Dr Sophie Hallett, from Cardiff University, and her team used their research findings to inform the development of new statutory guidance in Wales to redefine understanding of what sexual exploitation is, and moving away from older, more outdated risk assessment models.
Dr Hallett, who was awarded a Research Funding Scheme: Social Care Grant, led on a collaborative project with a local authority in Wales, using a unique data set to look at outcomes for young people who had been sexually exploited, as well as interviewing social workers, foster carers, young people, and spending three months in a residential home with young people at risk of exploitation.
That work ended up informing the development of new Welsh Government guidance, subsequently adopted by policymakers from as far afield as Australia, and the creation of resources to aid professionals involved in child safeguarding.
Dr Hallett said that the driving force behind her research was about listening to and understanding young people in order to better support them.
She said: “In our research we returned to case files of young people, originally assessed over ten years ago as part of an exercise to create the all Wales sexual exploitation risk assessment framework.
“Essentially what it meant was that we knew how those individuals were assessed ten years prior to when we started the project, so we were able to go back into their case files and look at what their original assessment score was, what sort of things had happened to them over their lives, and where they were now in the system.
“We were able to see what interventions were made, whether any sexual exploitation had occurred, and whether perhaps the risks identified back then weren't realised.”
As part of her work Dr Hallett and her team spent several months interviewing foster carers, social workers and young people to broaden understanding of risk in relation to sexual exploitation. This has led to a different approach in Wales centred around an indicators list, and a much broader, holistic care and support needs assessment.
Among the resources that Dr Hallett subsequently created were cards with messages for child health practitioners and other professionals to encourage them to rethink their approach to risk and ways of responding to young people, especially if their focus is on managing young people’s behaviours.
She added: “It was about creating messages for people to get them to rethink. Our research indicates that while managing risk forms a vital part of safeguarding, attention to children and young people’s unmet care and support needs and their broader well-being are also a crucial part of protecting children from harm, mitigating vulnerability and sustaining longer-term safety for them.”

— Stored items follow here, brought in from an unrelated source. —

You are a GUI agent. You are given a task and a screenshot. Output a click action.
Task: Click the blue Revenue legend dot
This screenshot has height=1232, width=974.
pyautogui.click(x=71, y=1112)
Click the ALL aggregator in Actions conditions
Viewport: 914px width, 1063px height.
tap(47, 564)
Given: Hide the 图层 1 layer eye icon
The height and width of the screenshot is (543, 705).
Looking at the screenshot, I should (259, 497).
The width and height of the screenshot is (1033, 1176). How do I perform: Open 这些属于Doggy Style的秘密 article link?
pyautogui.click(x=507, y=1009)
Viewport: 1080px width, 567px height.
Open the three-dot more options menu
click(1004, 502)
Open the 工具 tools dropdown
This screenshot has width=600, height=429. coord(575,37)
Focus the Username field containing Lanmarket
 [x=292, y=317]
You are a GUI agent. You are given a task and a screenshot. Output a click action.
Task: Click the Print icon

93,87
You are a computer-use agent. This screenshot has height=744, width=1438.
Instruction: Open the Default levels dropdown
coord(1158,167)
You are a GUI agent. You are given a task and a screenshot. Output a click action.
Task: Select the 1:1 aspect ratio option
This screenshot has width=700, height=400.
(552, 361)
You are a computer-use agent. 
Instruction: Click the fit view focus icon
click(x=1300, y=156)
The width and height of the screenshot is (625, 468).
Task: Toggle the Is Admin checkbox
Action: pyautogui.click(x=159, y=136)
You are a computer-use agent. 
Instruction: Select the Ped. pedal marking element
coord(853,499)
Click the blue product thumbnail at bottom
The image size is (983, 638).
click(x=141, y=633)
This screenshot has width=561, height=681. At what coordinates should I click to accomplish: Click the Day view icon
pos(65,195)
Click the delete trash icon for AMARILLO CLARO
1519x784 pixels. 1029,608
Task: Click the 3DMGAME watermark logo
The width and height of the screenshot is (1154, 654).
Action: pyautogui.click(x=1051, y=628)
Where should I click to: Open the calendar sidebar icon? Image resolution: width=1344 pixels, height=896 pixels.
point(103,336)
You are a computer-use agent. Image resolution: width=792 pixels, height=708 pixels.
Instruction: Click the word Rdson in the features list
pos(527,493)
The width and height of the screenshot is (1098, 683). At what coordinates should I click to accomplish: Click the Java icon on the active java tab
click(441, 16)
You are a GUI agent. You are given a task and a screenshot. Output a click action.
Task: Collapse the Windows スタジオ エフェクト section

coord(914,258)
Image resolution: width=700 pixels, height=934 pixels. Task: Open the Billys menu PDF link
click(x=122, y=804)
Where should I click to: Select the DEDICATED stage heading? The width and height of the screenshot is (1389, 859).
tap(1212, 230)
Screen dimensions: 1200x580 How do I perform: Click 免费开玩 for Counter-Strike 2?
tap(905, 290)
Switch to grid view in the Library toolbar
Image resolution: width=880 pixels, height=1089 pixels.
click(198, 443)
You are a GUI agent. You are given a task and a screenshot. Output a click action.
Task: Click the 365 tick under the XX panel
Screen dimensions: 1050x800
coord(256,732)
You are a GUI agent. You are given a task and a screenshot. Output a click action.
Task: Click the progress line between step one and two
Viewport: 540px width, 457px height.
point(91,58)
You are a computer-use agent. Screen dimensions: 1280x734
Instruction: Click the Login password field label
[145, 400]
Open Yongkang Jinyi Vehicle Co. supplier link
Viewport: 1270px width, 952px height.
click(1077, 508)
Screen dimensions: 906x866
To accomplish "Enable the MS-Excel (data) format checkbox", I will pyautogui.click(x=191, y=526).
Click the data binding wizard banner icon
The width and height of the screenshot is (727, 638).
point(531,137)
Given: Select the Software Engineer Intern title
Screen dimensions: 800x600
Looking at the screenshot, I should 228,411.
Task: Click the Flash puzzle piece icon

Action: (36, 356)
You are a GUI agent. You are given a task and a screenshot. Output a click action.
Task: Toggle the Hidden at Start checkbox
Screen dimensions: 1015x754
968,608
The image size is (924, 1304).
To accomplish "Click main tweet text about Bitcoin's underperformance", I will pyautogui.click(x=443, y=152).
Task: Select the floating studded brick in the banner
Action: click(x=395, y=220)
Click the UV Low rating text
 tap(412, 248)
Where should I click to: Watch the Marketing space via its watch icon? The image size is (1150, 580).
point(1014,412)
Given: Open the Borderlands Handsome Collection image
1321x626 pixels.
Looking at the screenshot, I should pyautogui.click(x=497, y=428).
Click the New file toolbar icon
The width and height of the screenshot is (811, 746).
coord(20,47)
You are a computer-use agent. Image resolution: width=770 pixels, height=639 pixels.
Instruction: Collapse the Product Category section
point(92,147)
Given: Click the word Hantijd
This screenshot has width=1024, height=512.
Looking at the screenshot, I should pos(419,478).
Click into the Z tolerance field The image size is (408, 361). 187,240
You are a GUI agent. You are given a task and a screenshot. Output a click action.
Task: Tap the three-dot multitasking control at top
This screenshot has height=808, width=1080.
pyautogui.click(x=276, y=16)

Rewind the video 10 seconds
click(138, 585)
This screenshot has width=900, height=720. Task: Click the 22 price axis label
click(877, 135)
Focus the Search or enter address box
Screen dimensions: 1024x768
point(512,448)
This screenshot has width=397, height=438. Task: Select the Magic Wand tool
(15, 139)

As a result of the team’s findings, Dr Hallett was invited to travel to Australia and work with the Australian government to help inform the development of a home visiting assessment model, based around play and the child-centred approach This is a result of her research on listening to children, identifying unmet needs early and addressing wellbeing to foster longer term resilience and safety and prevent sexual exploitation and other forms of harm.
She added:
That‘s the most important thing to me-ensuring the child’s voice and their needs and wellbeing are central to thinking through how best to support them and ensure long term safety, as well as promoting their wellbeing."